(Dataset records)
=== Begin Enclosure ===

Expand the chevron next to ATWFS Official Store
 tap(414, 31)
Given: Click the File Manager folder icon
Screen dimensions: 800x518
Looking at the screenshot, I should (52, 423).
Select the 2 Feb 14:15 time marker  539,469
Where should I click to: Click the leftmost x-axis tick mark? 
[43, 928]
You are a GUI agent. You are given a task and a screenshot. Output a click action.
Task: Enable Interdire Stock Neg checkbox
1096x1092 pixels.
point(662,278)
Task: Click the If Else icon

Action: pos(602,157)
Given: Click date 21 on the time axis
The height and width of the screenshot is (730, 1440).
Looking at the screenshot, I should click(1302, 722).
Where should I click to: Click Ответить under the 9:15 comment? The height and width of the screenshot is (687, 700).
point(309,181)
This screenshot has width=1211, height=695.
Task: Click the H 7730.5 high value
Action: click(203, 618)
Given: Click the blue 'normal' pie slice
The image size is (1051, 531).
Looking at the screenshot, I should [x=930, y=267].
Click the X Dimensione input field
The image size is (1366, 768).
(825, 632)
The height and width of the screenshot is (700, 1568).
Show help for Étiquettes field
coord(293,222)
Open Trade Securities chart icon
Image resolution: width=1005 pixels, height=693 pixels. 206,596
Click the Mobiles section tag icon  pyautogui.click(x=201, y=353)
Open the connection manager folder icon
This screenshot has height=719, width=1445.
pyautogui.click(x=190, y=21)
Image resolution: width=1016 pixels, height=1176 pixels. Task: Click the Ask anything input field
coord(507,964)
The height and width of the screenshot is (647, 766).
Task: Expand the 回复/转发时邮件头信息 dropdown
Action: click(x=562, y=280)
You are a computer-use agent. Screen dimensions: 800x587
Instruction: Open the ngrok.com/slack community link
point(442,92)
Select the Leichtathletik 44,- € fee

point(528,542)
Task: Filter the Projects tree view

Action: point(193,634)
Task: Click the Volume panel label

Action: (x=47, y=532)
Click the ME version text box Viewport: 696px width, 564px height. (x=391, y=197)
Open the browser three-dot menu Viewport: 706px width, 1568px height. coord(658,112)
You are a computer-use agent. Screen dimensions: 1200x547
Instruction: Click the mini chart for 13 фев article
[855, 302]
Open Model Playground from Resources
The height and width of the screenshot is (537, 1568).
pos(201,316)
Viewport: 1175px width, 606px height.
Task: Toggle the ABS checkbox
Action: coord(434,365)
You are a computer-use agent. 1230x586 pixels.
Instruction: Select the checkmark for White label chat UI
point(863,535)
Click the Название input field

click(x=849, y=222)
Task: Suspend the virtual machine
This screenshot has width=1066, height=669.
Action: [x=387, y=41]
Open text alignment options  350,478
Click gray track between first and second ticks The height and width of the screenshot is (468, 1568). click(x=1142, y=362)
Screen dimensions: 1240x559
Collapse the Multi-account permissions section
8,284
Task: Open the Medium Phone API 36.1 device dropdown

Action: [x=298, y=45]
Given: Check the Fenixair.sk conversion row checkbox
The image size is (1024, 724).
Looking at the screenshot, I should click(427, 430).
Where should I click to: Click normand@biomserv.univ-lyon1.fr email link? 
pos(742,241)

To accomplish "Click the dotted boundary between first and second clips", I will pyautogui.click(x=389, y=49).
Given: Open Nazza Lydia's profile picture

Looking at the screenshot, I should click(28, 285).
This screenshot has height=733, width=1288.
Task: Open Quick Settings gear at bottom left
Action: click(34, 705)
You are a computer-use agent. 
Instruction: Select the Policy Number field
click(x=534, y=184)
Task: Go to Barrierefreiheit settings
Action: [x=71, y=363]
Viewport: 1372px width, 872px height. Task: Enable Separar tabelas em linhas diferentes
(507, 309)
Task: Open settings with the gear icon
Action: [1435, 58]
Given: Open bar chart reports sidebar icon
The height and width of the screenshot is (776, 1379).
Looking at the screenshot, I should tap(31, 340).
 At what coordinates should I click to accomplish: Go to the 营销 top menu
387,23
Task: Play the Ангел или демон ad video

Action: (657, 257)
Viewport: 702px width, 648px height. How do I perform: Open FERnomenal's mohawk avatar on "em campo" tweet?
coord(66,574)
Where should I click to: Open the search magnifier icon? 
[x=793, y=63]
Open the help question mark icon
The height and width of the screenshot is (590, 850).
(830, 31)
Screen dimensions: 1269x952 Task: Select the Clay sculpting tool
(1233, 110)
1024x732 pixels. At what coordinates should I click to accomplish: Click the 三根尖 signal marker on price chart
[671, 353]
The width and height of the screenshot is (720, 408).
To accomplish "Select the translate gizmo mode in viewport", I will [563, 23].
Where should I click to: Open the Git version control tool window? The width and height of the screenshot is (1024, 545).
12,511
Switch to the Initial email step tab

=== End Enclosure ===

### Your assignment
Set down again, word for word, the stretch of records from the line with "Click gray track" to the line with "Given: Check the", both of those lines included.

### Response
Click gray track between first and second ticks The height and width of the screenshot is (468, 1568). click(x=1142, y=362)
Screen dimensions: 1240x559
Collapse the Multi-account permissions section
8,284
Task: Open the Medium Phone API 36.1 device dropdown

Action: [x=298, y=45]
Given: Check the Fenixair.sk conversion row checkbox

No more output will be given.